Posé en évidence devant elle, sur sa table de travail, un sachet de crocodiles piquants Crocopik de Haribo. Tout en brandissant le paquet et en souriant, Fabienne Roux explique : “Beaucoup de gens associent le goût d’un aliment à son odeur, notamment les cuisiniers. Lors des sessions de dégustation, j’invite les participants à se pincer le nez et à faire fondre un bonbon en bouche. Ils vont percevoir l’acide, le sucré ou l’amer. C’est lorsqu’ils se débouchent le nez qu’ils accèdent à l’odeur et comprennent tout le sens des dégustations que nous allons faire ensemble”. Fabienne Roux aime trop l’huile d’olive pour ennuyer ceux à qui elle en parle. Aussi émaille-t-elle toutes ses explications de détails et d’anecdotes aussi savoureuses qu’amusantes.
“Je me suis réellement intéressée à l’huile d’olive il y a 20 ans, se souvient-elle. Je sortais d’une formation en école de commerce et, pour moi, tout se vendait. Là, je me suis intéressée à la culture des sols, la taille, l’entretien, la cueillette, le pressage, c’était devenu ma passion” se souvient cette femme aux origines corses pour qui “l’huile d’olive vierge est une huile de goûts”. La production française d’huile d’olive atteint 0,2% du volume mondial annuel, une misère au regard des Italiens, Grecs ou Espagnols mais la France jouit d’une tradition et d’un savoir-faire qui placent notre production dans le haut de gamme. “Mes séances de dégustation ont pour objectif de mettre l’huile d’olive à la portée de tous dans des préparations quotidiennes.
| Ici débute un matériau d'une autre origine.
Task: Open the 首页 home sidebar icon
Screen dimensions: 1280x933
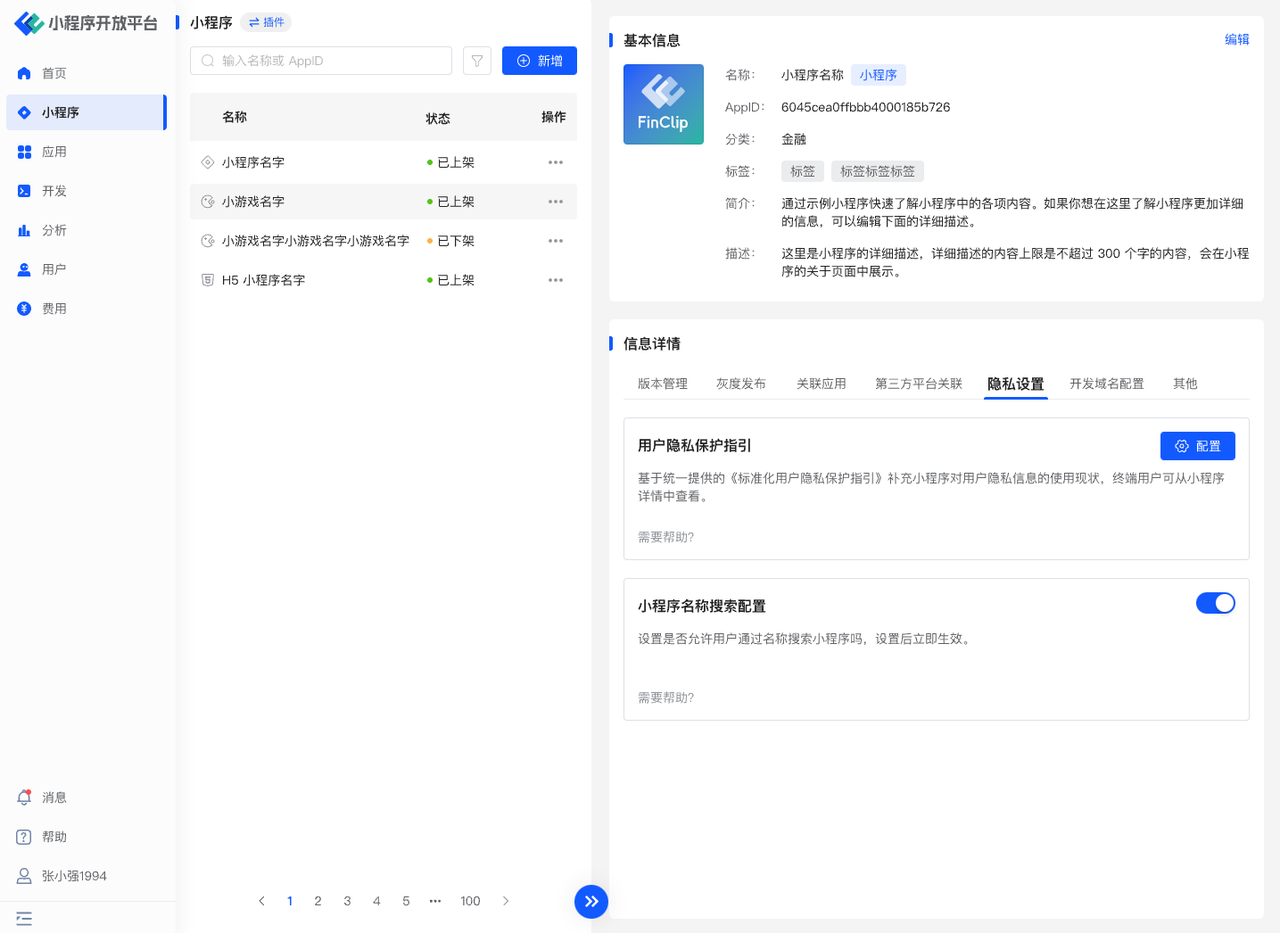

C’est bien beau d’avoir de belles et bonnes huiles mais qu’en fait-on, après ?” questionne celle qui opère jusqu’à 2500 tests d’huiles par saison.
Fabienne Roux a donc créé une “haute école” car elle voulait donner une ambition internationale à sa démarche : “Il s’agit de défendre un patrimoine ancestral, argue-t-elle. Je veux que la France fasse pour l’huile d’olive ce qu’elle a fait pour le vin”. Pour bien faire, elle rencontre des cuisiniers, les incite à réfléchir sur des associations culinaires et convainc qu’il n’y a pas une huile d’olive mais des huiles d’olive. “Il faut promouvoir le principe des AOC mais en parallèle, les producteurs doivent créer des gammes bien à eux, des gammes qui révèlent leur personnalité. Au côté des vins AOC, de plus en plus de domaines proposent des vins de table ou des vins de pays remarquables, il doit en être de même pour les huiles”.
Dans ses séances de dégustation, Fabienne Roux prône la subjectivité et explique à ses “élèves” qu’il n’y a pas de mauvais goût hormis dans les huiles qui ont des défauts ou qui sont bâclées. “La dégustation doit rester un plaisir” lance celle que toute sa famille a baptisée “Madame Olive”. “La dégustation, c’est un entraînement ; homme ou femme, tout le monde peut s’y essayer même si certains ont d’évidentes prédispositions” complète Fabienne Roux. “Je n’aime guère le mot oléologue car il convient à toutes les huiles (noix, colza, noisette…) énumère Fabienne Roux. Je préfère me qualifier d’élaïologue car la racine grecque elaïo est liée à l’olive”. Le génie de la dégustation se transmet-il ? “De mes trois garçons, c’est l’aîné qui a le plus de prédispositions mais il a choisi une autre voie, lance-t-elle. Il faut reconnaître que je les ai peut-être un peu saoulés avec ma passion”.